魏郡仗着天高皇帝远独大多年,几个临近的州县相互勾结,其势力盘根错节,官员惯会虚与委蛇遇上事情便层层推诿,饶是展昭奉旨办案,推行起来也是寸步难行,案件收尾他又被迫在镇上养了小半月的伤,是以等踏上归程时开封都落了三场雪。为了不负约定展昭特意择了山路,却偏偏撞上百年一遇的大雪封路。
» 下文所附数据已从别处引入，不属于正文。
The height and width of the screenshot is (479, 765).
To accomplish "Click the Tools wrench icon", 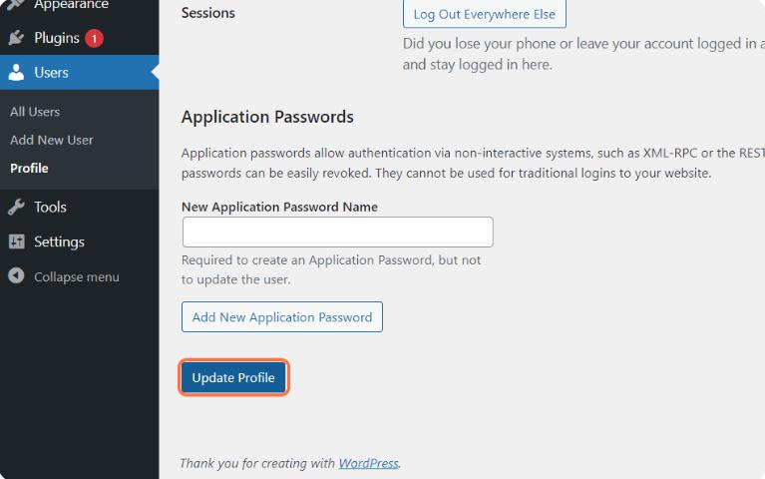I will (16, 207).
天寒地冻,飞禽隐匿,燕子飞名满江湖也越不过苍茫无垠的雪山,只能绕路而行,以至护送证据离京时还是吃蟹的时节,现下还差一日就是除夕夜。


微不可闻的脚步声与清浅的呼吸随呼啸的北风入耳,展昭双眸骤然睁开,这里还有其他人?不远处白衣身影抱剑踏风雪而来,展昭眼中藏着的冷意褪去,黑眸发亮微微睁大难以置信地定睛看向来者。他几乎疑心眼前人是自己不切实际的幻想,楞楞看着人影穿过雪雾,渐行渐近,白玉堂,真的是白玉堂,可是开封魏郡两地相隔数千里他怎会来此?展昭下意识抬手想触人面颊辨别真假却被半路截住,反握在掌心暖着。
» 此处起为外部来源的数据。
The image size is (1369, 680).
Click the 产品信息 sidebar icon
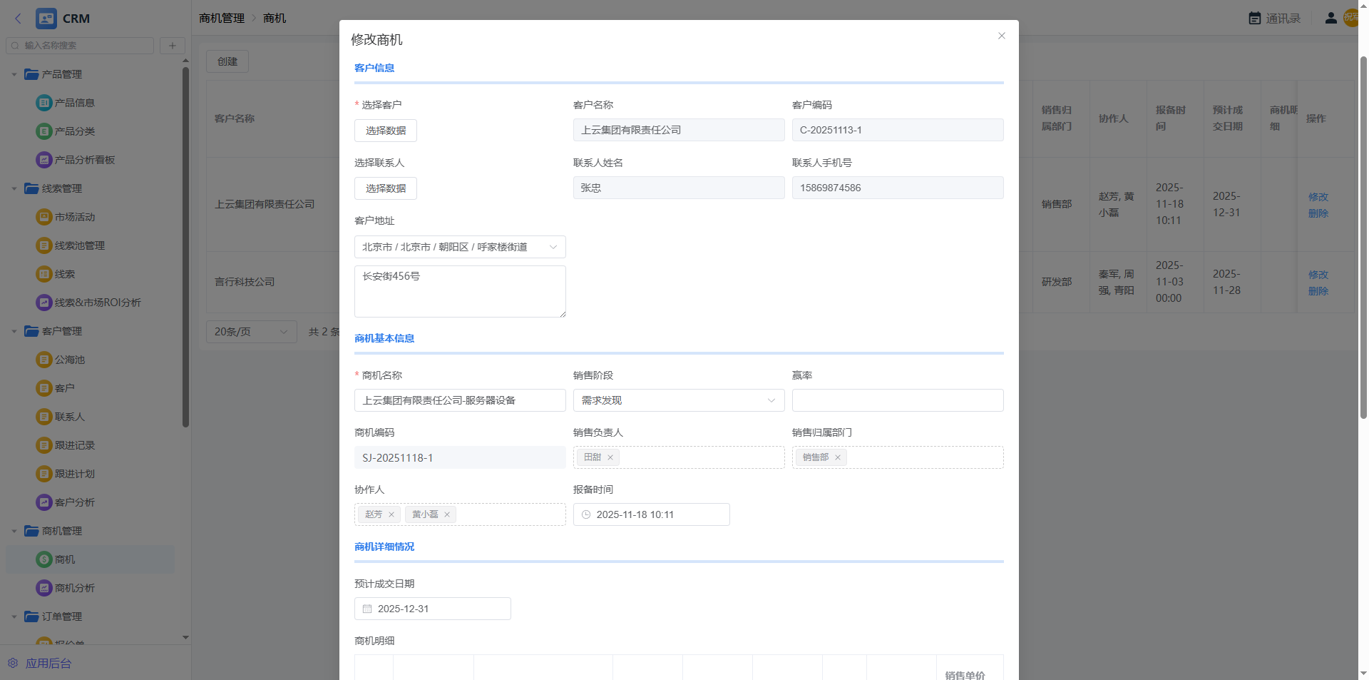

见他这副模样白玉堂唇角上翘,眸中浮现出浓烈笑意,目光灼灼迎上展昭视线,抬臂手腕轻抖,浅色剑穗在人面前左右晃了晃,随即长臂一展压着肩背施力将人按进怀中。吹了一路山风,二人体温谁也不比谁暖多少,可两具躯体严丝合缝的贴在一起,滚滚热意穿透衣料相互传递,展昭僵直的身子在这片暖意中败下阵,俯身额头抵着白玉堂肩窝,既心疼他为自己跋涉又恼人涉险,千万种思绪在心头萦绕最终只能化作声无奈地轻叹,掌心覆上白玉堂脖颈轻轻摩挲“玉堂你不该如此冒失,岁日将近若不能归家定会叫你兄嫂忧心。”


闻言白玉堂眸色暗了几分,叼住人耳垂上的黑痣惩戒似轻咬一口,再开口语调间已带了些冷意“猫大人,你有空想这些不如想想该如何报答,这次进山寻猫五爷我可是赔了生意又折良驹,这笔账改如何算?”相劝之语全然被耳垂上湿热逼回,面对人这份无礼抢,白展昭好气又好笑,曲肘抵在白玉堂胸前推开些距离“展某俸禄怕是赔不上,不如玉堂说说要么怎办。”展昭一双眼瞪得圆溜溜,两腮的肉也因牙关紧咬跟着鼓起来,活像只气鼓鼓的河豚,白玉堂看得有趣,掐住展昭脸颊反复揉搓几下不待开口就被迎面而来的狐裘糊了满脸,浮毛呛进鼻腔,接连打了几个了喷嚏仍是觉得鼻头发痒,待回过神怀里狡猾的猫早已脱身走远。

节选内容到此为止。